La escolaridad torna insaciables a los hombres sin estructura. Apuestan todo a la escolaridad. El orbe de la institucionalidad —que es decir del país de las ilusiones— cae rendido a sus pies, y lo valoran con ungida admiración.
Por: Eusebio Ruvalcaba. Texto tomado de Fundación Eusebio Ruvalcaba
1) Algo mata la escuela. Algo vivo, como una llama que alguna vez se creyó inagotable.
2) Algo daña la escuela. Hay una suerte de esperanza sobrenatural en la escolaridad. Una fe ciega en que la escuela resuelve todos los problemas del hombre moderno —moderno desde hace doscientos años. Quien no asiste a la escuela se cierra las puertas del éxito, que es decir del paraíso. Así de simple. No tiene cabida en ninguna esfera, llámese social, intelectual, vamos ni siquiera en el crimen organizado. Al punto de que ese individuo puede hacer algo con destreza impensada —por ejemplo, tocar un instrumento; por ejemplo, diseñar alfombras, o hacer muebles—, pero si no aprendió esa destreza en la escuela, o cuando menos si no pasó por la escuela, se le considerará un primate adiestrado y nada más. Acaso un primate diestro y gracioso.
3) Los mediocres consideran la escolaridad el único medio para descollar. Es la clave maestra que les abrirá las puertas del sésamo. Las palabras mágicas. Cualquier esfuerzo que emprenda un hombre para abrirse paso les parecerá banal. Está visto que solo no llegará a ninguna parte. Por más esfuerzo que haga. Está abortado. Y si estudia en el extranjero, mejor, mucho mejor. Porque entonces su espíritu vendrá imbuido de preceptos que miran hacia otros lados. Hacia otros horizontes donde la inteligencia se mide bajo la óptica de otros parámetros. Hay que ver la cara de un egresado de ésos, cuando se mira al espejo todas las mañanas.

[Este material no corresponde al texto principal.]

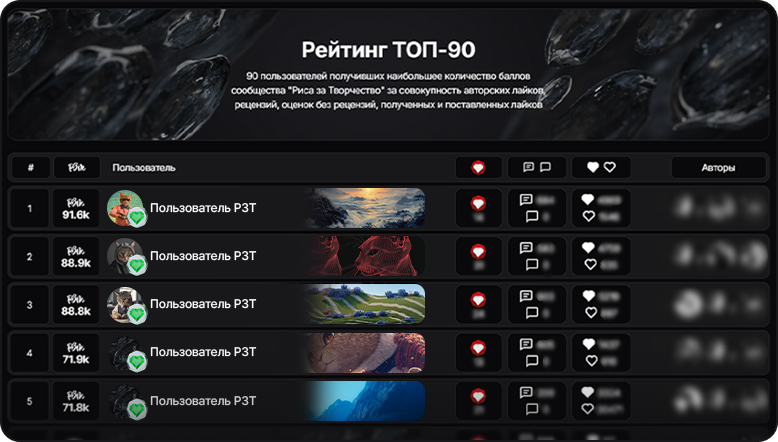Click the Пользователь column header

click(144, 168)
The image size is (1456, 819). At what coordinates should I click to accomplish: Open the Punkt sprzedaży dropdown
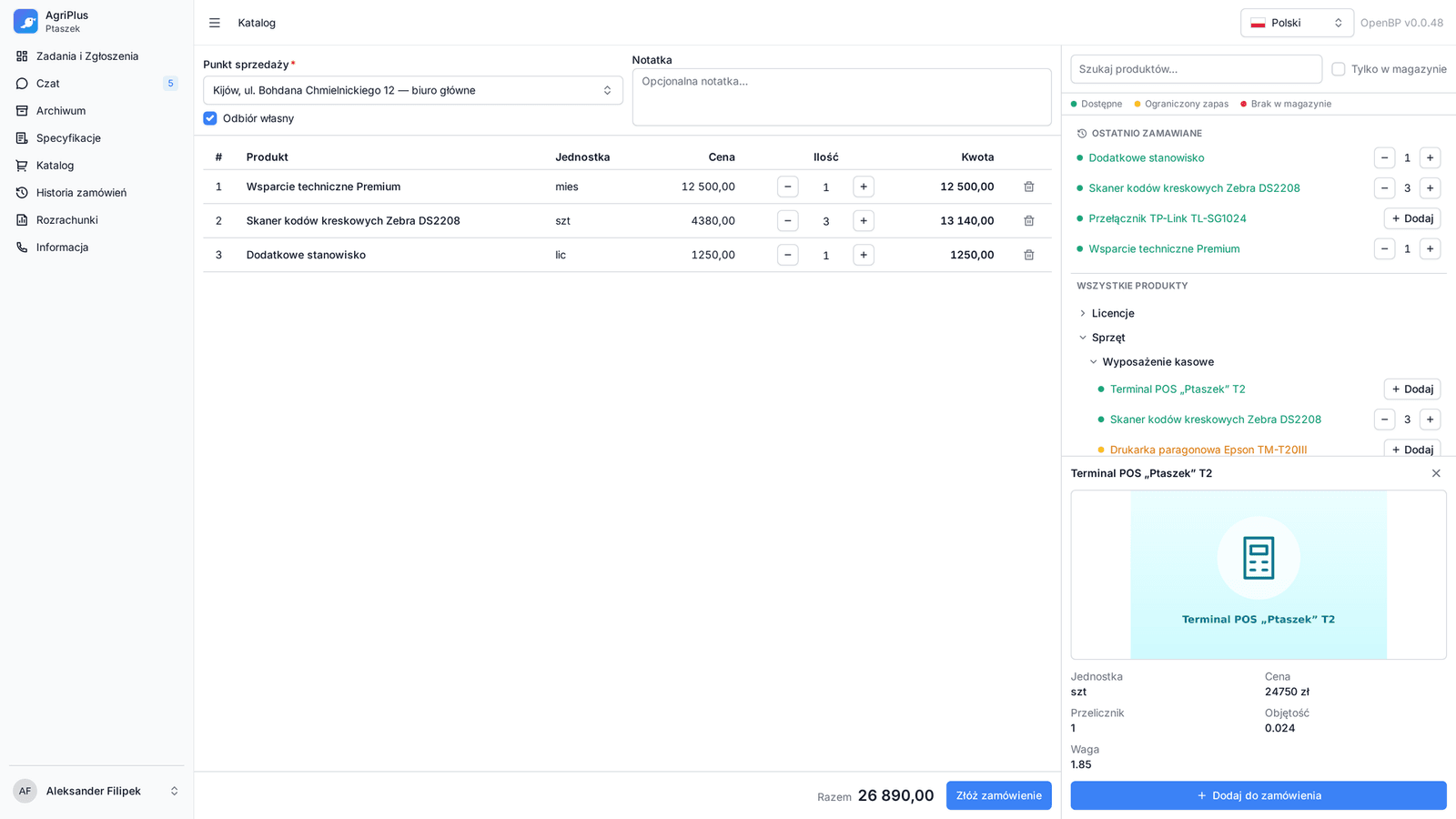[x=413, y=90]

4) La escolaridad torna insaciables a los hombres sin estructura. Apuestan todo a la escolaridad. El orbe de la institucionalidad —que es decir del país de las ilusiones— cae rendido a sus pies, y lo valoran con ungida admiración.
5) La escolaridad permea de estulticia las mejores intenciones. Así sea de arrestos creativos. Es de dar risa cuando un escritor imberbe se inscribe en alguna carrera de letras para espolear su imaginación. Los maestros se encargarán de ponerle un candado, y donde antes había una fantasía desatada sólo quedará un intento enmohecido.
6) Para los portadores de gafetes —¿acaso podría nombrárseles los gafetistas?—, asistir a un congreso es motivo de dicha. Porque el gafete les da la seguridad interna, necesarísima para el siguiente paso. Y lucirlo delante de los demás es atribución de unos cuantos. Requisito indispensable del gafete: nombre, escolaridad y universidad. Cuando se sabe que ni José Revueltas ni Juan José Arreola usufructuaron un título, entonces cabe preguntarse en dónde está la gracia. Aunque esta inquietud no le quita el sueño a nadie (a casi nadie).
7) La escolaridad no vuelve sabio a nadie, así sea con todos los doctorados habidos y por haber. Pero la no escolaridad tampoco. Así que es posible toparse con la sabiduría en los minutos y los territorios más insospechados. En aquellas palabras del viejo campesino analfabeto. La escolaridad entonces se convierte en una prenda de vestir; desde luego de marca. En un traje de etiqueta que se ve divino en el lugar y el momento adecuados. Y que fuera de ahí no sirve para nada.
8) La escolaridad genera adicción. La licenciatura no basta. La maestría tampoco. El doctorado menos. Hay que seguir incorporando distinciones. Aquel hombre camina encorvado, el peso de los títulos lo aplasta. Pero qué bien se siente pasear entre la ignorancia y la miseria intelectual. Cosa de verse. Mis credenciales acreditan —de crédito— mi valor. Ahí principia y termina un hombre. Y la competencia es cada vez más despiadada.
9) Lo mejor de la escolaridad son los amigos que se adquieren en el ínter.
El autor. Nacido en la ciudad de Guadalajara en 1951 fallecido en 2017. Eusebio Ruvalcaba publicó Un hilito de sangre, Pocos son los elegidos perros del mal, Una cerveza de nombre derrota, El frágil latido del corazón de un hombre, entre otros. Afirmaba que siempre se está mejor junto a Bach que junto a un ser humano vivito y coleando, sea filósofo, escritor, cineasta o lo que sea. Decía. ¿Y de dónde proviene tanto amor a la música? Pues no hay más que una respuesta. A que su padre fue violinista y su madre pianista, de tal modo que cuando él, Eusebio, oía música, es como si regresara a la placenta.